**TEXT EXCERPT**

^^^^^^^^^^^^^^^^

Wednesday, February 23, 2011

Whoever Coined the Pharse "Terrible Twos" Apparently Did Not Yet Have a Three Year Old

Clayton turned 3 years old at the end of December.  At that point we had been pretty lucky and somehow escaped this so called "terrible twos".  I am not sure what is so terrible about a 2-year old, because for the most part Clay was easy.  I mean he had his moments, but nothing that couldn't be handled simply.  January flew by until somewhere near the end of the month my once "easy" little boy turned into something closely akin to tamed lion, easy and gentle one minute and aggressive and angry the next.  What in the world happened???

Now our days are definitely a mix of good and bad moments.  If I can get through an hour without a complete melt down from Clay, then I applaud myself and do a little happy dance!  He is currently testing his limits to the fullest.  Anything and everything is far game, even issues that I thought were long ago solved. 

Case in point: Mommy's shower.   I like to shower alone, but at one time it was easier to just bring Clay into the shower with me.  By doing this I know exactly where he is and that he is not getting into trouble.  An added bonus is that he's now had his bath and it is one less thing on my to-do list.  But long story short, a little boy cannot shower with his mother forever and at some point it has to end.  So just before Wesley was born I was done.  After a few days of tantrums while Mommy was in the shower and a couple of incidents of Clay climbing into my shower fully clothed it was over. Now I could shower alone (with the exception of the hot wheels, empty plastic bottles, and various other toys) or so I thought. 

The last two mornings I have spent my shower trying to wash my hair while holding the shower curtain closed as a 3-year old attempts to keep it open.  Additionally, I have been serenaded with the angry sounds of my tame lion making sure that I know and understand how displeased he really is.  The best part is there is no reasoning with him.  Who argues with a 3-year old anyway?? Not me (right).

Everything is dramatic and over the top when Clay feels he has been wronged or doesn't get his way.  When this occurs a tantrum, screaming, and lots of crying insues.  He even yells at me.  To add to all that he is as stubborn as they come and even puts me to the test.

Monday I took both boys and went to Savers (basically Goodwill) for their 50% off President's Day sale.  Yes, not only do I shop consignment and second hand stores, I shop them on sale!   I love getting a great deal and seeing how big my "you saved" amount at the bottom of my reciept can get, but that's another story.  I was looking for some larger cool weather clothes for Wes, size 4T stuff for Clay, and some jeans for myself (right now I have little that fits).  One great thing about shopping for kids clothes is there is no trying on necessary, but that is not the case with me.  So many brands, types of cuts and rise, streach and non-streach, plus the shrinkage factor of used clothes makes trying on a necessity for me.  Added in is the fact that I am dealing with a post-baby body and well I think one's body comes out different after each pregnacy.

^^^^^^^^^^^^^^^^

**ACTIVITY LIST**
• 1. List every item of clothing the writer of the blog post says she was looking for at Savers.
• 2. Write out the blog post word for word, starting at the words "Now our days" and ending after "long ago solved.".
The data after this point comes from a separate source.

**PROVIDED DATA**
^^^^^^^^^^^^^^^^

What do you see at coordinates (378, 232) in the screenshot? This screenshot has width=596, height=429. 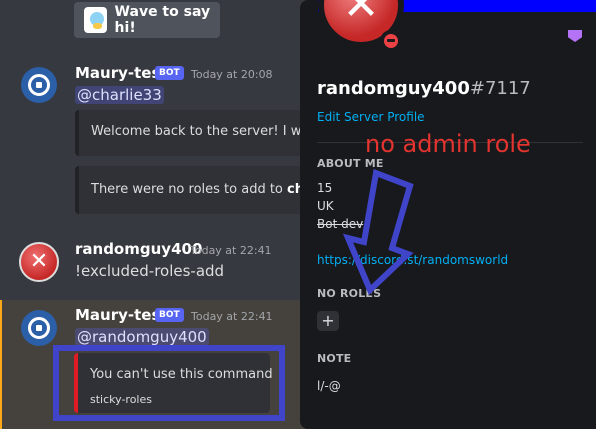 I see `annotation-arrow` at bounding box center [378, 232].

^^^^^^^^^^^^^^^^

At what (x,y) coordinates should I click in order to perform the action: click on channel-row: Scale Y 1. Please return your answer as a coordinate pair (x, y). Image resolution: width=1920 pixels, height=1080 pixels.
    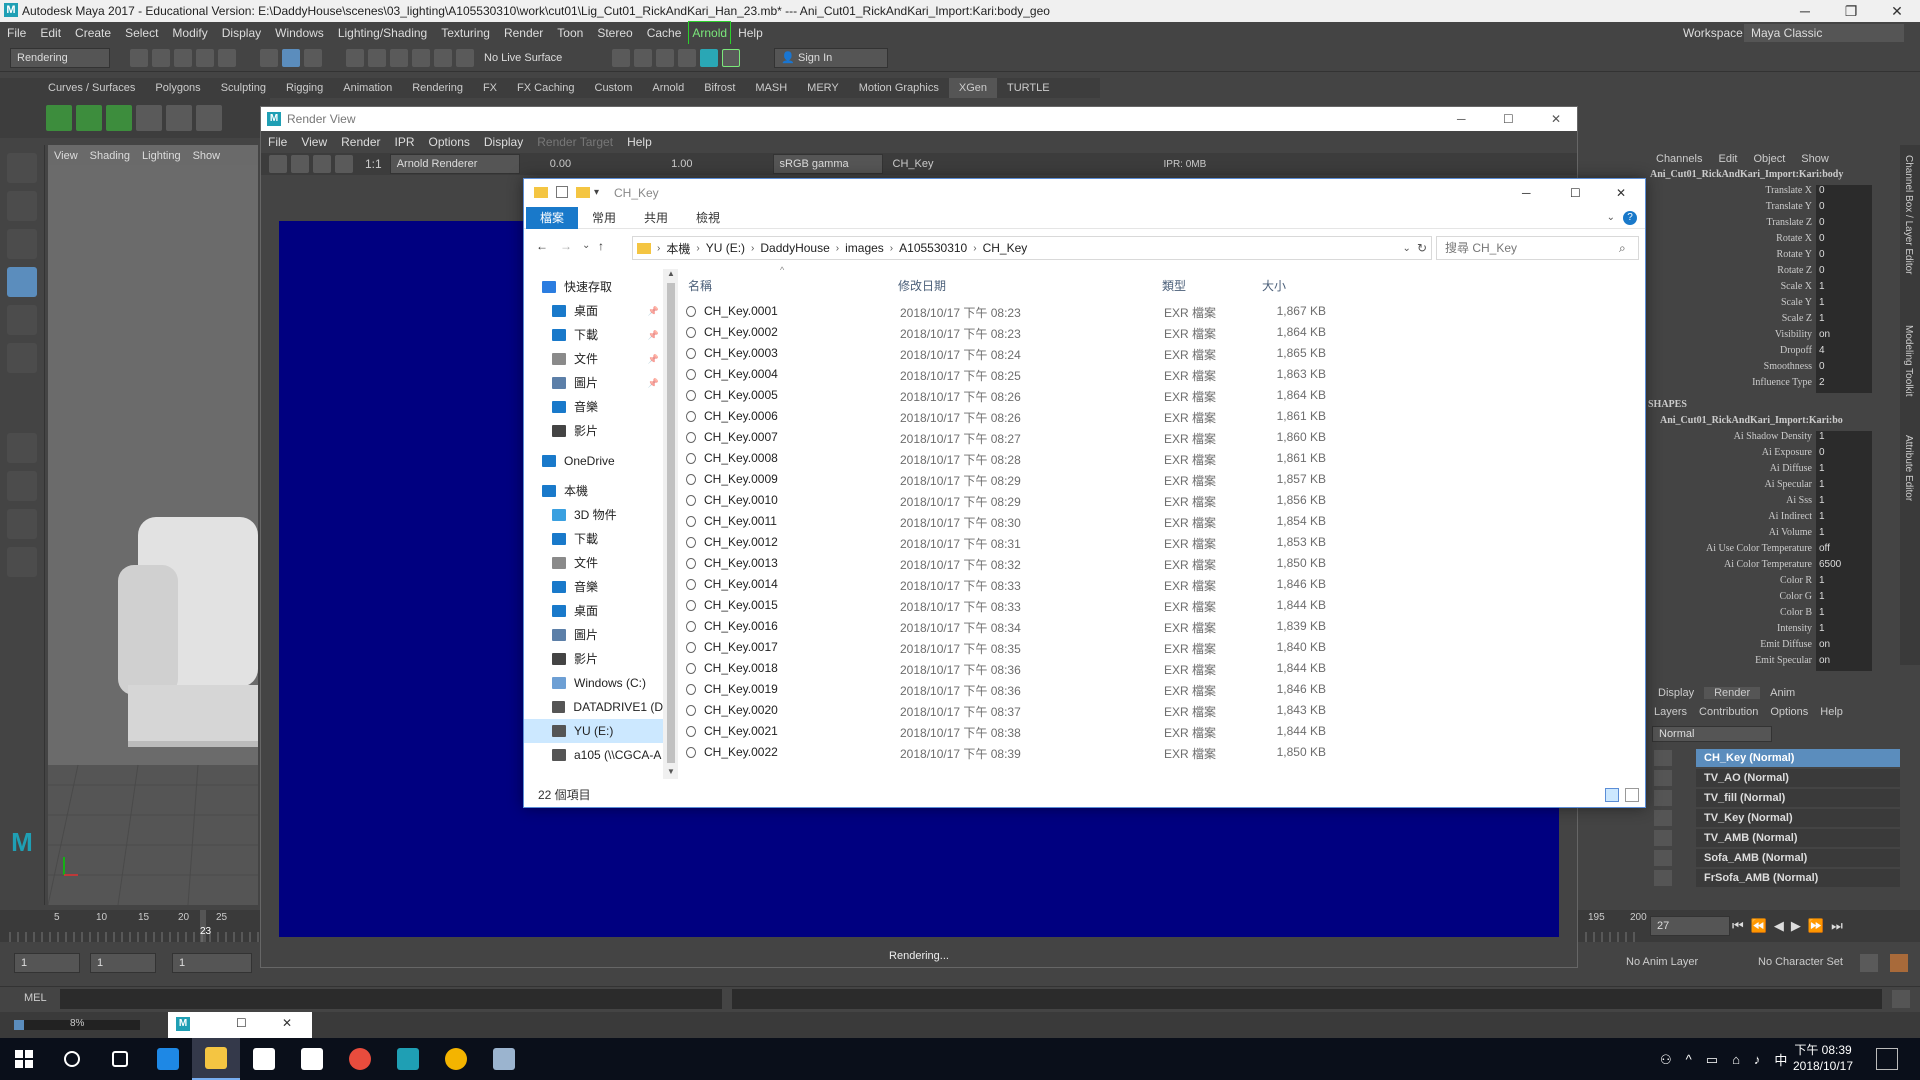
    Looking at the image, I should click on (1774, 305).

^^^^^^^^^^^^^^^^

**ANSWER SECTION**
• 1.
- Larger cool weather clothes for Wes
- Size 4T stuff for Clay
- Jeans for herself

• 2.
Now our days are definitely a mix of good and bad moments.  If I can get through an hour without a complete melt down from Clay, then I applaud myself and do a little happy dance!  He is currently testing his limits to the fullest.  Anything and everything is far game, even issues that I thought were long ago solved.